**PASSAGE PROVIDED:**
★ ★ ★ ★ ★ ★ ★

About Me

I am passionate about Science, Education and Environmental Protection. For my PhD, I study Computational Geometry and Topology with broader interests in Theoretical Computer Science.

Selected Publications

The Inapproximability of Illuminating Polygons by α-Floodlights
A. Saeed, K. Harras, A. Mohamed CCCG'15
Abstract We consider variants of the art gallery problem where guard visibility is limited to a certain angular aperture α. We show that the problem is NP-hard even when guards can be located in the interior of the polygon. We then proceed to prove that both this problem and its vertex variant, where guard placement is restricted to the vertices of the polygon, are APX-hard. We observe that earlier constructions for such results in art gallery problems with 360° guards, usually required them to cover few specific elements. We exploit this by carefully updating the construction to replace 360° guards with α-floodlights. Similar transformations may be applicable to other constructions in traditional art gallery theorems, which is of independent interest. | PDF
2048 Without New Tiles Is Still Hard
A. Acharya, P. Dasler FUN'16
Abstract We study the computational complexity of a variant of the popular 2048 game in which no new tiles are generated after each move. As usual, instances are defined on rectangular boards of arbitrary size. We consider the natural decision problems of achieving a given constant tile value, score or number of moves. We also consider approximating the maximum achievable value for these three objectives. We prove all these problems are NP-hard by a reduction from 3SAT. Furthermore, we consider potential extensions of these results to a similar variant of the Threes! game. To this end, we report on a peculiar motion pattern, that is not possible in 2048, which we found much harder to control by similar board designs. | PDF | Play!

★ ★ ★ ★ ★ ★ ★

**EXERCISE DETAILS:**
Using the About Me page above, answer these questions.
1. What subject does the PhD research study?
2. At which venue was the paper on illuminating polygons by α-floodlights presented?
3. From which problem does the reduction proving the 2048 problems NP-hard come?

**EXTRACTED RECORDS:**

★ ★ ★ ★ ★ ★ ★

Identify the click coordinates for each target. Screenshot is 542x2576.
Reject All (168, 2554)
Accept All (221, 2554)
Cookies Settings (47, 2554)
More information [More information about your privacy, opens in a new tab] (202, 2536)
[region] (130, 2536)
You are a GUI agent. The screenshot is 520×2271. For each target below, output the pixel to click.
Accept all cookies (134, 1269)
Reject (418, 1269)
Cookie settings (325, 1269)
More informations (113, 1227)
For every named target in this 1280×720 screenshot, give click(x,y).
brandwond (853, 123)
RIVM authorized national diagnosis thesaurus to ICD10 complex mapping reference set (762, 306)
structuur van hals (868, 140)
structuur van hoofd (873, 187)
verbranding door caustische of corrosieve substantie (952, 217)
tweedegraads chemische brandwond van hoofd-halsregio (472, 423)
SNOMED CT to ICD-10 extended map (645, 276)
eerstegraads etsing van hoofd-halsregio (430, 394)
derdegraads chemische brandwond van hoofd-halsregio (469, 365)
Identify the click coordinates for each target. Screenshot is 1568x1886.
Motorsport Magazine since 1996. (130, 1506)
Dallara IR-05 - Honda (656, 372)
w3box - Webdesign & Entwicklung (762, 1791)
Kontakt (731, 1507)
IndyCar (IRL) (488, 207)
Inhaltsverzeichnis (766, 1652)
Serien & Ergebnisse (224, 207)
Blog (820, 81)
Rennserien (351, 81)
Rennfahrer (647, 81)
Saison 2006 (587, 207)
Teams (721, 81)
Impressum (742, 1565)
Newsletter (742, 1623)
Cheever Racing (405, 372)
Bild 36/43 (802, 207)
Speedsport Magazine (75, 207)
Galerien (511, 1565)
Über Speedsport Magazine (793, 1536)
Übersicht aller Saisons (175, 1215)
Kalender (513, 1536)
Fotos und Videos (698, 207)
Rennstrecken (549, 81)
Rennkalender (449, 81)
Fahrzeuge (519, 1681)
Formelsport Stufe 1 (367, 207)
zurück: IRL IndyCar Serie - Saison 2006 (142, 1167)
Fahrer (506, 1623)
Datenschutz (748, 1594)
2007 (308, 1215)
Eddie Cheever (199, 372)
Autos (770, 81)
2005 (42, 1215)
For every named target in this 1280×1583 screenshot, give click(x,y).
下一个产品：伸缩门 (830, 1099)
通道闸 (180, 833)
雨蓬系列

★ ★ ★ ★ ★ ★ ★

**ANSWER FOR THE TASK:**
1. Computational Geometry and Topology
2. CCCG'15
3. 3SAT